New York. A portrait of painter Gustav Klimt set a record for a work of modern art on Tuesday by selling for $236 million at auction, in which a fully functional solid gold toilet – a satire on the ultra-rich – fetched $12.1 million.
The toilet, the work of Maurizio Cattelan – the provocative Italian artist known for gluing a banana to a wall – was auctioned Tuesday night at Sotheby’s in New York. The initial bid for the 101-kilogram 18-karat gold work was around $10 million.
“Whatever you eat, a $200 lunch or a $2 hot dog, the results are the same, when it comes to the toilet,” Cattelan once said, noting that the piece, titled Americasatirizes superwealth.
Sotheby’s, for its part, described the work as an “incisive commentary on the collision between artistic production and commodity value.”
He Portrait of Elisabeth Ledererby Klimt, sold after a 20-minute bidding war, also becoming the most expensive work of art ever sold by Sotheby’s worldwide.
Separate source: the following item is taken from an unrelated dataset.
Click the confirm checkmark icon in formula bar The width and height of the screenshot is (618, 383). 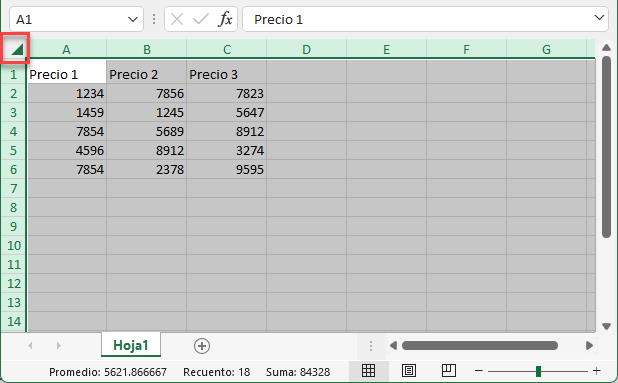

The portrait was one of the few by the Austrian artist to survive World War II intact. It shows the young daughter of one of Klimt’s clients and was kept separate from his other paintings that burned in a fire in an Austrian castle.
▲The artist Maurizio Cattelan, creator of Americasaid his piece satirizes superwealth.Photo taken from Sotheby’s website
The piece was part of the collection of billionaire Leonard A. Lauder, heir to cosmetics giant The Estée Lauder Companies who died earlier this year.
The toilet, which had been owned by an anonymous collector, was one of two that Cattelan created in 2016. The other was on display in 2016 at the Guggenheim Museum in New York, which offered to lend it to US President Donald Trump when he asked to borrow a Van Gogh painting. The piece was then stolen while on display at Blenheim Palace, the country mansion where Winston Churchill was born, in England.
Two men were convicted of stealing the toilet, but it is unclear what they did with it. Investigators have no knowledge of its whereabouts, but believe it was probably dismantled and melted down.
America was displayed at Sotheby’s headquarters in New York in the weeks leading up to the auction.